Festejo en las calles de Puerto Príncipe
Festejo en las calles de Puerto Príncipe Fuente: Reuters

"La Concacaf y la FIFA nos dieron fondos, que nos ayudaron a traer más jugadores, más profesionales", explica el conductor, que sabe que los futbolistas tienen otros trabajos para sobrevivir. El fútbol no es el dinero: el fútbol es un escape. Es el mismo equipo que despidió al seleccionado argentino rumbo al Mundial de Rusia, el 29 de mayo de 2018, en la Bombonera. El 0-4 fue gratificante: pisar la cancha de Boca y rozar a Lionel Messi son imágenes instaladas en la retina de sus mejores recuerdos.

El sistema es un 4-3-3 libre, descontracturado. El choque con México será el más peligroso del torneo: pero el conjunto azteca de Tata Martino... no tendrá al DT argentino en el banco. En el triunfo por penales contra Costa Rica sufrió la segunda tarjeta amarilla y fue suspendido. Está nervioso, enojado. Discutió con el entrenador de Canadá, suele fastidiarse con los árbitros y pidió el VAR, la tecnología que respalda a la Copa América. "Lo utilizan 200 veces, hace un par de días anularon cuatro goles.
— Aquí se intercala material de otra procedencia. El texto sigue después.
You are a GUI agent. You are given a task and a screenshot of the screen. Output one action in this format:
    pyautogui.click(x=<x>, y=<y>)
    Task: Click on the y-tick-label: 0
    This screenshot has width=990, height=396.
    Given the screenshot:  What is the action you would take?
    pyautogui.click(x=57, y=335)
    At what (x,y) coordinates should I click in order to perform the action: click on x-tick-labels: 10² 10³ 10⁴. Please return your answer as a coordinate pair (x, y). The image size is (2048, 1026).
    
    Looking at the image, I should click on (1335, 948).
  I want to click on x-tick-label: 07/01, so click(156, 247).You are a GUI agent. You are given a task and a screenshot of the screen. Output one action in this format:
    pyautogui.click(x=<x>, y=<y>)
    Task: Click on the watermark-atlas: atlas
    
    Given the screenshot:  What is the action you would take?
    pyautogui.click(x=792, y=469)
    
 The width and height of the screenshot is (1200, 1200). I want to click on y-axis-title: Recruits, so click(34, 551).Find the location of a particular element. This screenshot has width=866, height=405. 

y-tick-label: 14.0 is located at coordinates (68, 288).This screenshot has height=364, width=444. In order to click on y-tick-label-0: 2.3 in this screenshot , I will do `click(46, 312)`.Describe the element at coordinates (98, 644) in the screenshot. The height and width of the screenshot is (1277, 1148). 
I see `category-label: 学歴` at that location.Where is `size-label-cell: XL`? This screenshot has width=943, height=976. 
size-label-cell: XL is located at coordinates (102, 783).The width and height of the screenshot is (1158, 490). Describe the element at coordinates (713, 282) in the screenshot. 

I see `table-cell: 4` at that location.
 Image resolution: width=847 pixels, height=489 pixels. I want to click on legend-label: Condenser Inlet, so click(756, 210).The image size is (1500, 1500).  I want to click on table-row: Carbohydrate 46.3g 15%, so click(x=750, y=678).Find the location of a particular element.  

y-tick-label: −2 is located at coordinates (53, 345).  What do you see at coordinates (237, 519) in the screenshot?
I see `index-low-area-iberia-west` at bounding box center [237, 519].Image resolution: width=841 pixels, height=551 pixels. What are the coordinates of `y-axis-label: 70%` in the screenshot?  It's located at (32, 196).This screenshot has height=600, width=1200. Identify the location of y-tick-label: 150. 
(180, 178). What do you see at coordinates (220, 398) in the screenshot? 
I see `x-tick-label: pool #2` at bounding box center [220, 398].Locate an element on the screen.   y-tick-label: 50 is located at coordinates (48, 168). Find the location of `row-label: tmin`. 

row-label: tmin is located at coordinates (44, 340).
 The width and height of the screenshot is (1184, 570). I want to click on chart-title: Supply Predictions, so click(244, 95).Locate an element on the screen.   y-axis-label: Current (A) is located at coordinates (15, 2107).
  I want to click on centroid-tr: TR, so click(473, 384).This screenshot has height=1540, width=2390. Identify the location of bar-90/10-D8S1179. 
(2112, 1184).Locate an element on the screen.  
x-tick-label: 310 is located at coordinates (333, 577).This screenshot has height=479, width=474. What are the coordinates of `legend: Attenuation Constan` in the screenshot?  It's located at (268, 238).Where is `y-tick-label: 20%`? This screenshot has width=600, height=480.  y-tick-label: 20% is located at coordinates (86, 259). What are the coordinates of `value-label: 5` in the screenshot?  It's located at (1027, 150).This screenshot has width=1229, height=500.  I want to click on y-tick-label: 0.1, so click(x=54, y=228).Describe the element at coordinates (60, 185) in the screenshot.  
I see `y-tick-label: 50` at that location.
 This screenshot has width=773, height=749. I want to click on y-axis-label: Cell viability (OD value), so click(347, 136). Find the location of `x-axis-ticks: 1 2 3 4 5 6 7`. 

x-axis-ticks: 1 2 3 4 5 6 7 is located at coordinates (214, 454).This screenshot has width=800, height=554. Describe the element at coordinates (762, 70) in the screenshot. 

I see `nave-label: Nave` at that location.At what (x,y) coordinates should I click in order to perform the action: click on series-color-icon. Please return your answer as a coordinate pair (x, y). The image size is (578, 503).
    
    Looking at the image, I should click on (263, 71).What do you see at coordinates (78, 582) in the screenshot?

Nosotros no tenemos VAR. La verdad, las cosas hay que decirlas", sostuvo. México tiene un promedio de edad de 26 años, los viejos caciques se corrieron de la escena. Es cuestionado por algunos medios, a pesar de que suma ocho triunfos en serie, si se contabilizan los penales contra Costa Rica. La otra llave del torneo también es despareja: Estados Unidos-Jamaica.

Haití está haciendo historia en la Copa de Oro
Haití está haciendo historia en la Copa de Oro Crédito: Dpa

La economía de Haití es la más pobre de América, el 60% de la población -unos 6,5 millones de personas- vive con menos de 2,4 dólares al día y más de 2,5 millones, con menos de un dólar y medio, según el Banco Mundial. Cada año, hay peligro de un desastre natural, según la ONU. Tal vez por eso -cuenta Steven Sabat, un volante aguerrido-, el vestuario fue un mar de lágrimas. "Sé lo que significa para nosotros, por cómo son las cosas en Haití. Respeto a todos, somos una familia, no puedo estar más feliz".